“This is the fifth day of my participation in the Gwen Challenge in November. Check out the details: The Last Gwen Challenge in 2021.”

The basic concept

Nodes, clusters, shards, and replicas

Node (node)

A node is an instance of Elasticsearch.

After you start Elasticsearch on the server, you have a node. This is another node if Elasticsearch is started on another server. You can even have multiple nodes on the same server by starting multiple Elasticsearch processes.

Cluster

A collection of multiple Elasticsearch nodes working together is called a cluster.

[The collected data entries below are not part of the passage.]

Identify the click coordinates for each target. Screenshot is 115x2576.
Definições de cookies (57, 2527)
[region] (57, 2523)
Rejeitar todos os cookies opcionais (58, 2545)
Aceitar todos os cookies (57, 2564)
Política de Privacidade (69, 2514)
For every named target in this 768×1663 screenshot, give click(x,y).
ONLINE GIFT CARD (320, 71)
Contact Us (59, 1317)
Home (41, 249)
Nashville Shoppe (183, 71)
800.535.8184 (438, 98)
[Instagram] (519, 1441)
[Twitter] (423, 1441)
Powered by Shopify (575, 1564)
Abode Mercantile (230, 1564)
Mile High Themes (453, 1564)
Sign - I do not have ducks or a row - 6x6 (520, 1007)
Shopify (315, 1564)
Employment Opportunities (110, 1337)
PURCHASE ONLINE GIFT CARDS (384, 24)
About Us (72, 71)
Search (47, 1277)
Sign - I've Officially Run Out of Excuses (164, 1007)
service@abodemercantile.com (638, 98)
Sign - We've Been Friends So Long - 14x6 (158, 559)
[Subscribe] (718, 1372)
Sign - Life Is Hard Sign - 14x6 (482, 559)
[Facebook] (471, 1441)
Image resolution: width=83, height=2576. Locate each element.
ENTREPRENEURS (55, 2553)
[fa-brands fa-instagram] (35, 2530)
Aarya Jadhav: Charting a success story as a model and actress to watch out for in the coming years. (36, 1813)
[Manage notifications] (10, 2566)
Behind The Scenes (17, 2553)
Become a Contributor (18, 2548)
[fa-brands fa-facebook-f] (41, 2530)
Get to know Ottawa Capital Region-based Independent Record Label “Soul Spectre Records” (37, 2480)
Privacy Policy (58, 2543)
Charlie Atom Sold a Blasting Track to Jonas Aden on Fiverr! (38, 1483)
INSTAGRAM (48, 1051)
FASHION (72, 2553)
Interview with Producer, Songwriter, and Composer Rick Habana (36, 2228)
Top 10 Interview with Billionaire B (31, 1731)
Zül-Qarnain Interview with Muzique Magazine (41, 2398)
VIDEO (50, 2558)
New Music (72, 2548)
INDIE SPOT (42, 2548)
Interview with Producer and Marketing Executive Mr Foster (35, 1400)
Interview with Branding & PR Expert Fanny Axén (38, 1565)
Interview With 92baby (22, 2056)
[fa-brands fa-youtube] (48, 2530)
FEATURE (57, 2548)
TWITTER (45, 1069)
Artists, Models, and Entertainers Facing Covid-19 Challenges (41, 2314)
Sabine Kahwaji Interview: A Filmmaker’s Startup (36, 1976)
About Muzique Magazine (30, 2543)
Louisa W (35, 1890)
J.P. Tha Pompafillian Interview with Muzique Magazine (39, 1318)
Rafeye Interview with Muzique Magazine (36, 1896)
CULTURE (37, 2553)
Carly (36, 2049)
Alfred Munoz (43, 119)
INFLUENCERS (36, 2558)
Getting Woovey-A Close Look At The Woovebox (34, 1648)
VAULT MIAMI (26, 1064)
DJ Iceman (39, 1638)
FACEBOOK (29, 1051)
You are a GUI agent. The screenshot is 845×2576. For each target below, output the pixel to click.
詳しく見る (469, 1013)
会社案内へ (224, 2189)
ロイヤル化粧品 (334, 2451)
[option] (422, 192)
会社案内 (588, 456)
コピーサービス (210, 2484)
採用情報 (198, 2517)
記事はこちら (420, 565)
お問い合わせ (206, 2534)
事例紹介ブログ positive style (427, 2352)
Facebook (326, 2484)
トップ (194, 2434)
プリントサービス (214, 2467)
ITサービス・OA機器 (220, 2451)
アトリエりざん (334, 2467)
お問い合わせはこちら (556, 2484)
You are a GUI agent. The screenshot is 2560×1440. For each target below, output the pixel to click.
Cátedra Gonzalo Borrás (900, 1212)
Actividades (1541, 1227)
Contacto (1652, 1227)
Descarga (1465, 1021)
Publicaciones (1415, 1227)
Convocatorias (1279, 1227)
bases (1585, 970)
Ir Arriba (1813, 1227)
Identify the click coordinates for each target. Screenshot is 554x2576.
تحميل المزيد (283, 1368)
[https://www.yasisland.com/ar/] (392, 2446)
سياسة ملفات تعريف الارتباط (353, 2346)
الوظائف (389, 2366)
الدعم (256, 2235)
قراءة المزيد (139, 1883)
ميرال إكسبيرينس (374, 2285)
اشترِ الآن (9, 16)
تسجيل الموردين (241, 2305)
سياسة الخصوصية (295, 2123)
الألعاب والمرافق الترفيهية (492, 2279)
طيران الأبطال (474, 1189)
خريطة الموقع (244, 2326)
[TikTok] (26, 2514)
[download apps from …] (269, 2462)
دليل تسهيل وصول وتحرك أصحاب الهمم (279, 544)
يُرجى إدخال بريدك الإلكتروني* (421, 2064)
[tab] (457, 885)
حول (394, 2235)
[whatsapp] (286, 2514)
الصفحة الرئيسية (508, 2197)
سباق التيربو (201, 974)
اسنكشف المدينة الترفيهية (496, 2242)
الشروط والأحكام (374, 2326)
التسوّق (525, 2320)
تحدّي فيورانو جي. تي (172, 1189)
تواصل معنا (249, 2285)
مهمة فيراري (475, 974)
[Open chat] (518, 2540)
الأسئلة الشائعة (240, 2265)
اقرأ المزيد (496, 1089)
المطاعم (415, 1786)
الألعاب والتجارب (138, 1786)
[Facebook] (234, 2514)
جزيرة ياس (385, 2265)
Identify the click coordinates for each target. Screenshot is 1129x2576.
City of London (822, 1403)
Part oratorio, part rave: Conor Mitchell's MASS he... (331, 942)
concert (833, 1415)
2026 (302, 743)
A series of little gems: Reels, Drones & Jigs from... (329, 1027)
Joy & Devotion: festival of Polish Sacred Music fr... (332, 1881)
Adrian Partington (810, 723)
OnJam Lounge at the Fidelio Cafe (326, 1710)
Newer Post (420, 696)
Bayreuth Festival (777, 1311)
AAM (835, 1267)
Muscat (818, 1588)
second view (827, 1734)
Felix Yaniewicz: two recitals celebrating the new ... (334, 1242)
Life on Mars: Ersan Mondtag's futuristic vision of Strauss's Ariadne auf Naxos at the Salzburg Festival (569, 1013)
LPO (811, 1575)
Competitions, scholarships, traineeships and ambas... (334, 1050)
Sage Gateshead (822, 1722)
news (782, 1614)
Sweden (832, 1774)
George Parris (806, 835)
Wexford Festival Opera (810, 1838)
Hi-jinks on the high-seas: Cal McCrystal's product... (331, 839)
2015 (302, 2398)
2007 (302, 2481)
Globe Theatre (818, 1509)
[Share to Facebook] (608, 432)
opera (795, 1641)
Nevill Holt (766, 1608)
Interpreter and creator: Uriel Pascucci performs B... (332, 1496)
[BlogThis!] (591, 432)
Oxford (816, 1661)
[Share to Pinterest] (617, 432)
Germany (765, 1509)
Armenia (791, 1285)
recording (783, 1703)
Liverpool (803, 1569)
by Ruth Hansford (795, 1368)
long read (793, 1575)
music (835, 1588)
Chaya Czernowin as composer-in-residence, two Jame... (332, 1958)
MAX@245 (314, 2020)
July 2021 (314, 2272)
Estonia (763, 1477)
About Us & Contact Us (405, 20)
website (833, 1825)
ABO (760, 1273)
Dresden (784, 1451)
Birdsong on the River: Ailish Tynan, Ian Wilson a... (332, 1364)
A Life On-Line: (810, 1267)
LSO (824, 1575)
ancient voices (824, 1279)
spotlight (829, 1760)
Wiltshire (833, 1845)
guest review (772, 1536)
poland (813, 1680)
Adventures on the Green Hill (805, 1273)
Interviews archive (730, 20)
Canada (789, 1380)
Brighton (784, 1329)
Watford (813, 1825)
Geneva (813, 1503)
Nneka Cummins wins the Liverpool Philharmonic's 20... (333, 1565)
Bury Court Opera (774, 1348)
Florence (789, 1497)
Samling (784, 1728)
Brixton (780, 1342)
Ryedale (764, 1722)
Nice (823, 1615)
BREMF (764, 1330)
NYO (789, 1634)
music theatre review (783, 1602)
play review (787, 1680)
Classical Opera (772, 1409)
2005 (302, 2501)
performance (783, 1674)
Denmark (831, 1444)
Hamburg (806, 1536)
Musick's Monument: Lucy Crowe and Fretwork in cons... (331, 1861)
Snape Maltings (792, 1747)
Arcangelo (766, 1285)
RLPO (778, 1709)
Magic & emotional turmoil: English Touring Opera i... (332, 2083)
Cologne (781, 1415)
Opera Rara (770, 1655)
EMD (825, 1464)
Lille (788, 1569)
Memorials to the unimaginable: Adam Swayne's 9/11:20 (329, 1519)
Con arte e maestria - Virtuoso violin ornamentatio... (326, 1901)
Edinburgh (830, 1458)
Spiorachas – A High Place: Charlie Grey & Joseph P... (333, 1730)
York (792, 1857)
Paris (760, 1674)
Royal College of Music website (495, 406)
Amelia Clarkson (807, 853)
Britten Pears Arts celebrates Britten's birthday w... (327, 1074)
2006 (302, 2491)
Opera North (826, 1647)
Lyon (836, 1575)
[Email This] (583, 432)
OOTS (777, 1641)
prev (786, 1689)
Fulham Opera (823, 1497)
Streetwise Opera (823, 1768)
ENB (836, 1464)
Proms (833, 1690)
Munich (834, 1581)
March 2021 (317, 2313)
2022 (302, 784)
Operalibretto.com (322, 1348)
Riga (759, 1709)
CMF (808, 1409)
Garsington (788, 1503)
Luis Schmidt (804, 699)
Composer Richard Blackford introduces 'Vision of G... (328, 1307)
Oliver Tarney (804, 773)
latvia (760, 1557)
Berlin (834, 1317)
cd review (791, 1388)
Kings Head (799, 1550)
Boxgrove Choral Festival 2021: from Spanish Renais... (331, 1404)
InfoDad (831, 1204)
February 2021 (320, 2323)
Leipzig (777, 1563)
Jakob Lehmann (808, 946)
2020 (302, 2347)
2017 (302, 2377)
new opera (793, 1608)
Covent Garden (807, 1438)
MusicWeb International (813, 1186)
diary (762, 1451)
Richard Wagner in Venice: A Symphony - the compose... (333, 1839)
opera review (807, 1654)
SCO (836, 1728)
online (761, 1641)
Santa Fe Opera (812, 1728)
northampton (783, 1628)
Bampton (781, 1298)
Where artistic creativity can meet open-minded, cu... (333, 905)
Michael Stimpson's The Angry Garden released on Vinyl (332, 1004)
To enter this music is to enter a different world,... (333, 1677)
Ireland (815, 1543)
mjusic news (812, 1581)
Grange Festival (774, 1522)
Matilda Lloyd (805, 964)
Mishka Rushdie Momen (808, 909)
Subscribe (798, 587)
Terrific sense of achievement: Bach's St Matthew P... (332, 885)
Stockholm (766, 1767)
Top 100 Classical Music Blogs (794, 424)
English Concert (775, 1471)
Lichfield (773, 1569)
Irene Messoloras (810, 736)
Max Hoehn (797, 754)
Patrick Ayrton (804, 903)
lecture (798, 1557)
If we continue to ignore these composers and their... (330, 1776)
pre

On a multi-node cluster, the same data can be propagated across multiple servers. This helps performance. This also helps stability, if each shard has at least one replica shard, then Elasticsearch can still serve and return all data if any node goes down.

But it has its drawbacks: you have to make sure that the nodes can communicate quickly enough and that there is no split brain effect (two parts of the cluster can’t communicate with each other and each thinks the other is down).

Shard

Indexes may store large amounts of data that may exceed the hardware limits of a single node. For example, a single index of a billion documents that takes up 1TB of disk space might not fit on a single node’s disk, or might be too slow to independently satisfy search requests from a single node.

To solve this problem, Elasticsearch provides the ability to subdivide an index into multiple shards. When creating an index, you only need to define the number of shards you need. Each shard is itself a fully functional and independent “index” that can be hosted on any node in the cluster.

Sharding is important for two main reasons:

  • It allows you to split/scale the internal volume horizontally
  • It allows you to distribute and parallelize operations across shards (possibly on multiple nodes), thereby improving performance/throughput

The mechanism for how shards are distributed and their documents aggregated back into the search request is completely managed by Elasticsearch and is transparent to you as the user.

This is useful in a network/cloud environment where failure can occur at any time, and it is highly recommended that you use a failover mechanism in case fragments/nodes are taken offline or disappear for some reason. To do this, Elasticsearch allows you to make one or more copies of an index shard into a so-called replica shard (copy for short).

Replica

Sharding allows users to push data to the Elasticsearch cluster that exceeds the capacity of a single machine. Copy solves the problem that a single machine cannot handle all requests when the access pressure is too high.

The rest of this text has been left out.